**TASK OBJECTIVE:** Copy the data from the line with "1302x745 pixels. Task: Select" up to and including the line with "This screenshot has height=768, width=1355.", and repeat those lines verbatim.
-- PROVIDED DATA start --
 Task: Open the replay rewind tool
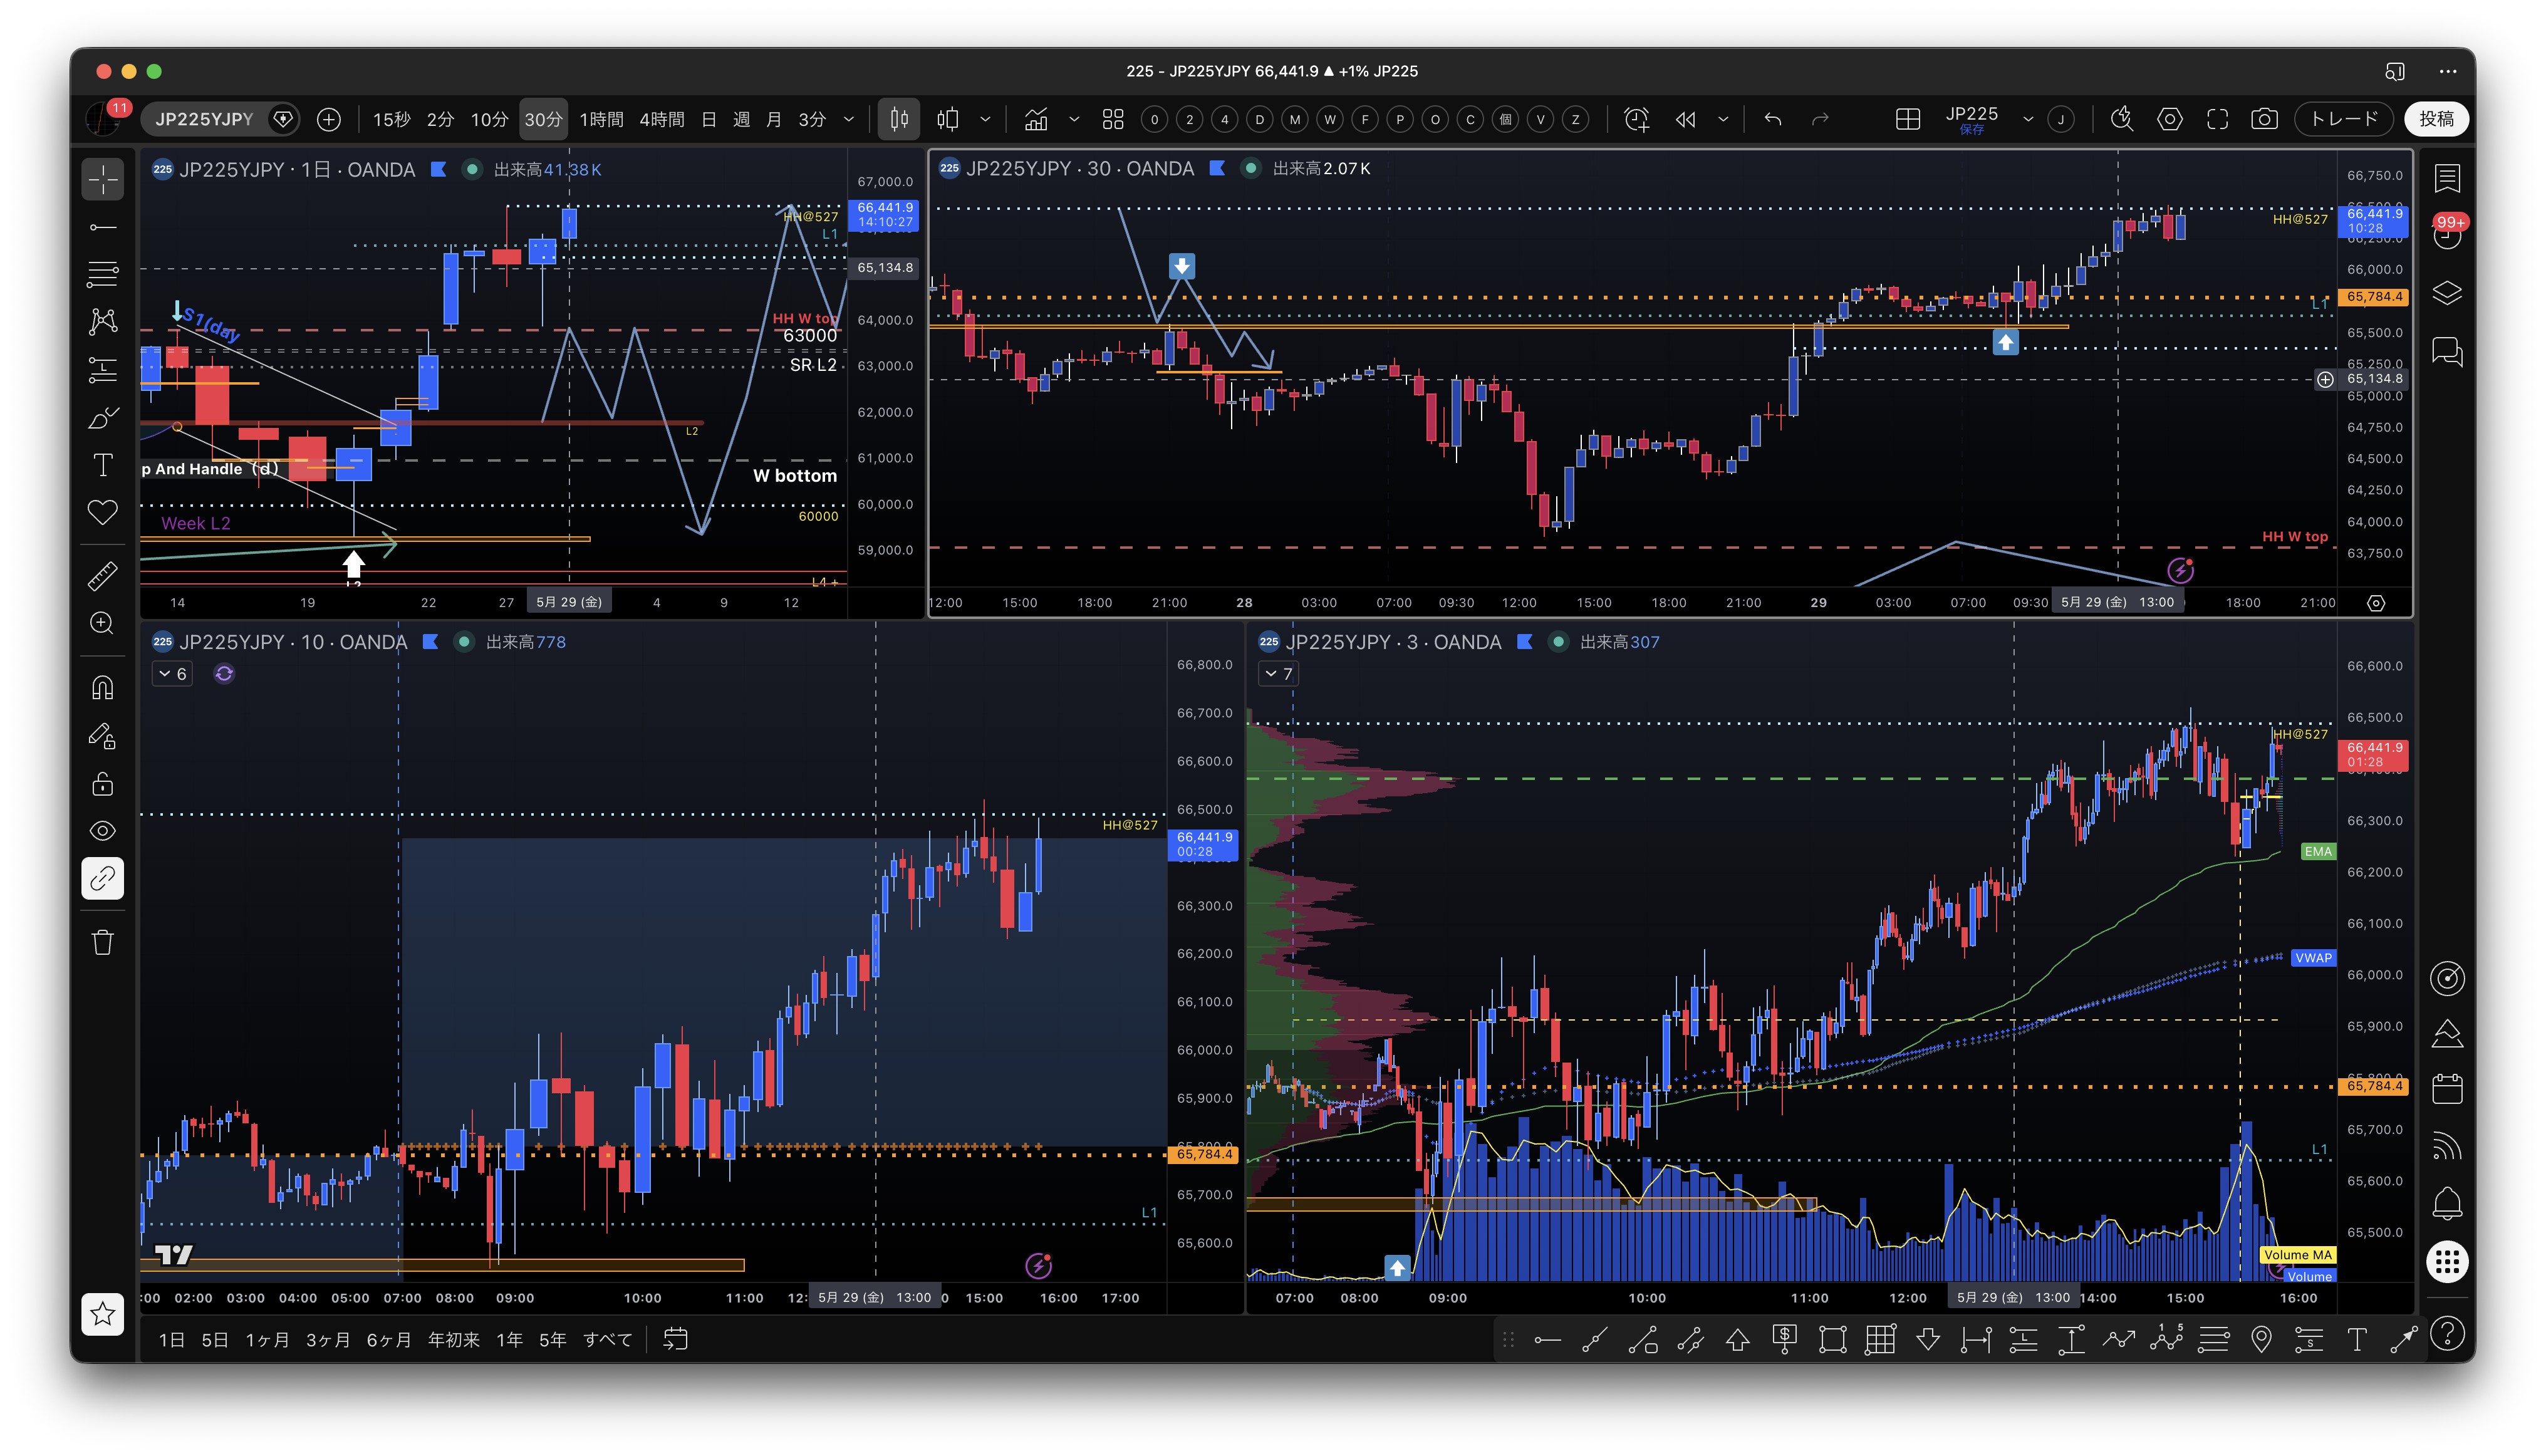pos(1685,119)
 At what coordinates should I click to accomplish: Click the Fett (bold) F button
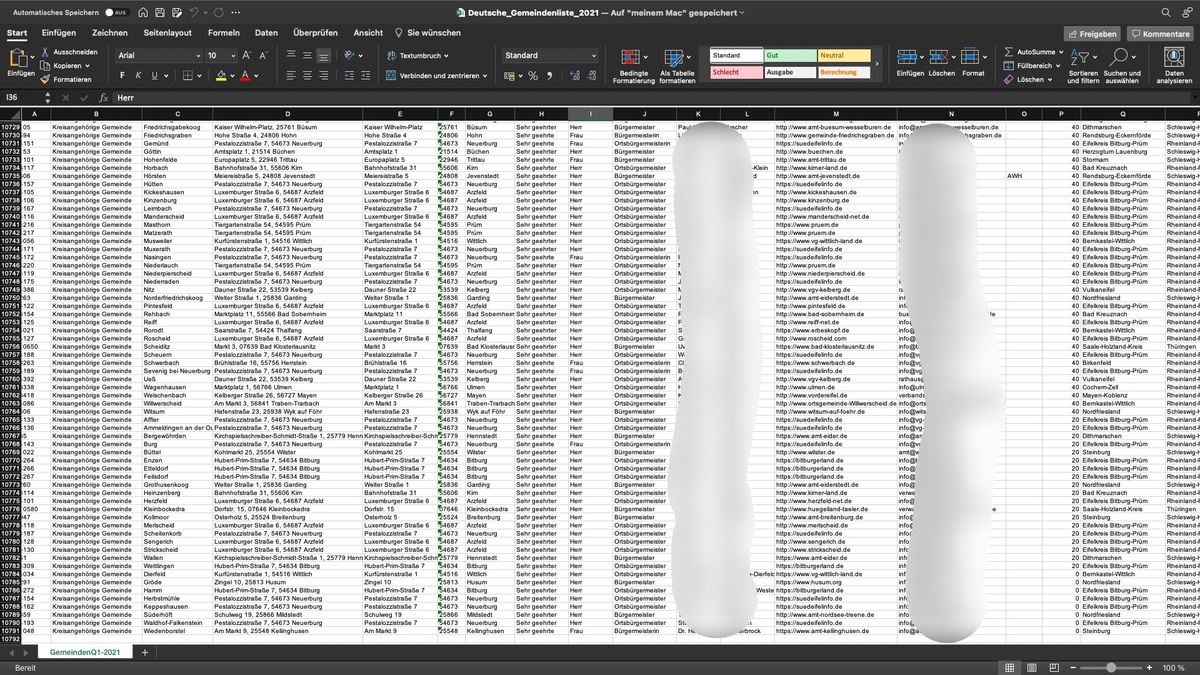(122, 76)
-- PROVIDED DATA end --
-- PROVIDED DATA start --
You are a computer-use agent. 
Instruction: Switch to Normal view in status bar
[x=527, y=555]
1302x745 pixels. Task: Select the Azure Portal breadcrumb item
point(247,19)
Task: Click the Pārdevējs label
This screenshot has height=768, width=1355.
-- PROVIDED DATA end --
**TASK ANSWER:**
1302x745 pixels. Task: Select the Azure Portal breadcrumb item
point(247,19)
Task: Click the Pārdevējs label
This screenshot has height=768, width=1355.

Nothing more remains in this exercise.